▶ [Supplied passage]
__________________________________________________

Skip to content

Human-in-the-Loop Placement: Where and How to Supervise Agent Pipelines

Supervise an agent pipeline by gating before irreversible actions and public-impact decisions, not reversible steps — over-gating defeats automation, under-gating ships errors.

Also known as

Human-in-the-Loop Approval Gates, Human-in-the-Loop. For the specific pattern on implementing confirmation gates as a HITL mechanism, see Human-in-the-Loop Confirmation Gates.

The Gating Problem

Every human approval gate in an agent pipeline has two costs: latency (the agent waits) and friction (the human interrupts their work). Placed at the wrong points — the misplacement the risk-based shipping matrix exists to prevent — gates make automation slower than doing the work manually. Placed at no points, the first agent error that reaches production becomes a support incident.

The goal is gate placement that captures actual risk without neutralizing the value of automation.

__________________________________________________

▶ [Extracted data]
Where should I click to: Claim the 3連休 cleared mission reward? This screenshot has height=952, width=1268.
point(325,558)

__________________________________________________

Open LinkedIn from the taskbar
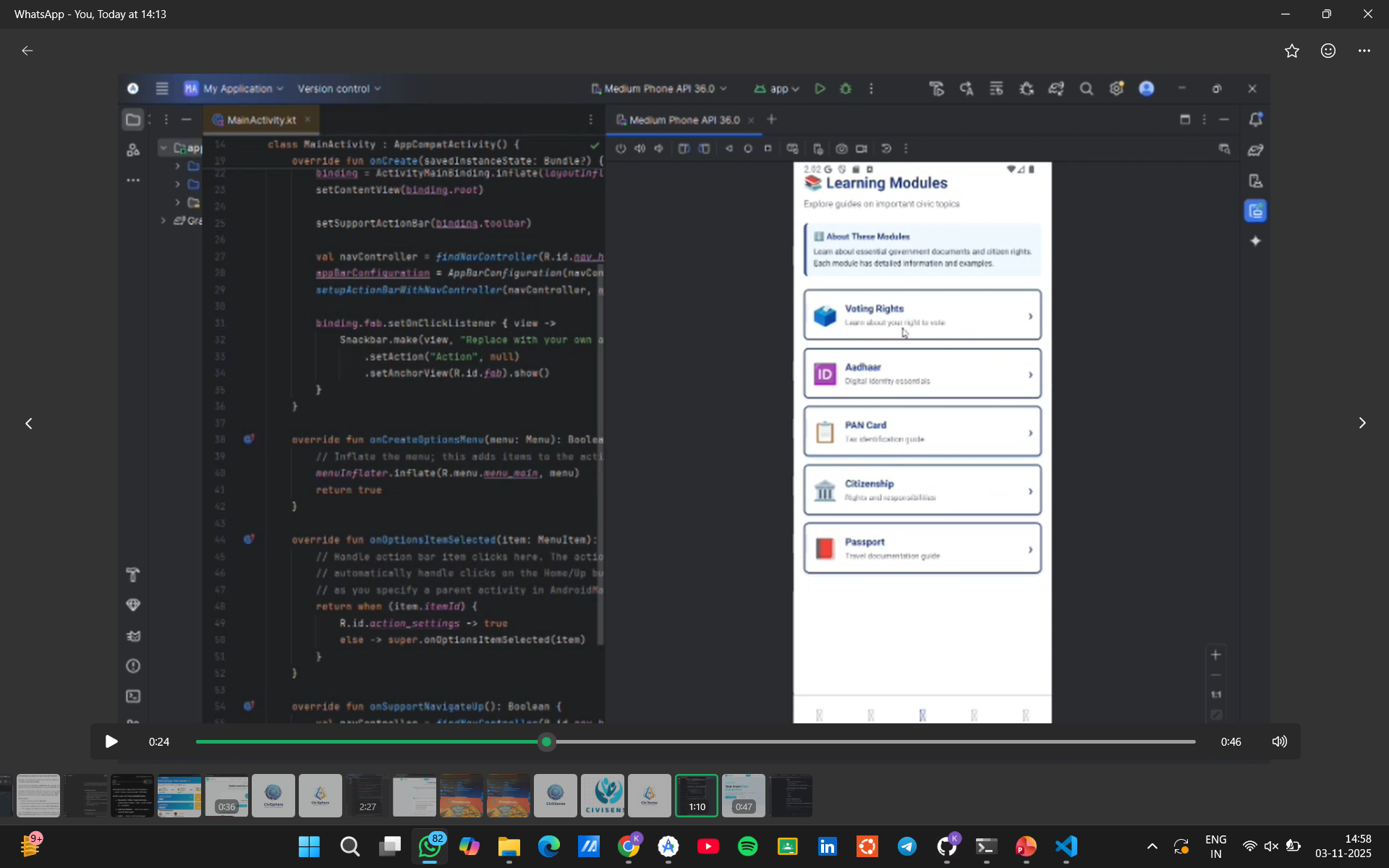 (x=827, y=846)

__________________________________________________

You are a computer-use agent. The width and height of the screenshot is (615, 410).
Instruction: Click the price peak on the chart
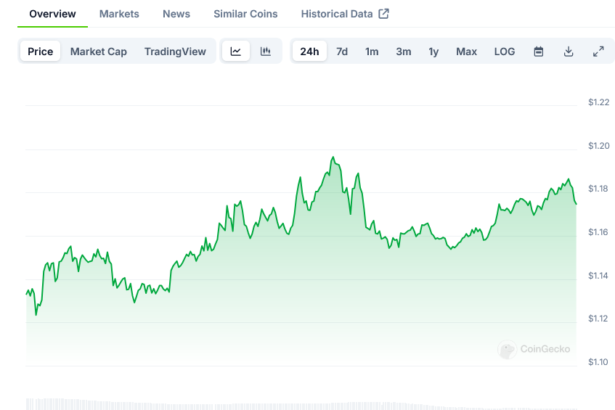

__________________________________________________

▶ [What to work on]
Please answer these about the gate placement text:
1. What two costs does every human approval gate carry?
2. Which pattern does the text point to for implementing confirmation gates?
3. What happens when gates are placed at no points?
Rely only on the gate placement text.

▶ [Expected answer]
1. Latency and friction.
2. Human-in-the-Loop Confirmation Gates.
3. The first agent error that reaches production becomes a support incident.